Once on site, a workshop, led by the country manager, is done to discover the unique characteristics of each team, and the unique skills of each team member to match the village needs. There always are options for work projects. In Pommern, where Global Volunteers has worked for over 20 years, and I have been 3 times, the team members have a choice of teaching English, doing light building and maintenance work, or working in health care.

Since there’s no dentist for over 20 miles from the village, I’ve been using my skills to set up a dental facility. Some patients I see have had toothaches for as long as 6 years, and they walk or bike over 4 hours to be seen. The dental facility is currently able to extract, clean, and teach preventive oral hygiene. I am returning two more times this year so that basic fillings can also be done. There are over 1,300 students in the primary and secondary schools who are being taught proper preventive oral hygiene. Each one is given a toothbrush and toothpaste. They’re also taught to use salt water once the toothpaste is gone. I’ll return in August with restorative materials and will be then be able to do basic fillings along with the oral surgery, oral hygiene, and preventive care. And, a very nice dentist in Iringa has agreed to do root canals and restorations so people don’t have to walk around with teeth missing.
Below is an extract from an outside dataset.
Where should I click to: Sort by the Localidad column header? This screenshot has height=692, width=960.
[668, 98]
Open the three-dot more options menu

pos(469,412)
According to the UN Human Development Index http://enwikipedia.org/Human_Development_Index, there are four worlds, and all of Africa is in the fourth world. So what a better place to began, where the greatest need is. Or one can begin in any one of the “Four worlds”. The key is, to begin. And that can be with any skills you have. My late wife Virginia and I took our two oldest grandchildren to Poland and Italy to teach English with Global Volunteers. With her passing away in February, I am carrying on the vision we both had and loved. In June, I am taking my third oldest grandson to Poland to teach English. When I return in August, a freshman dental student will be on the team. He’ll make a great assistant and experience life and living in the “fourth world.”

So the bottom line is, to name the three most important issues in the world. These can be either local or global. And use that as a starting point, and do something about it. This I know: Any skill a team member brings is always appreciated and used around the world. Volunteering with Global Volunteers is a wonderful experience one never forgets (and doesn’t stop doing!).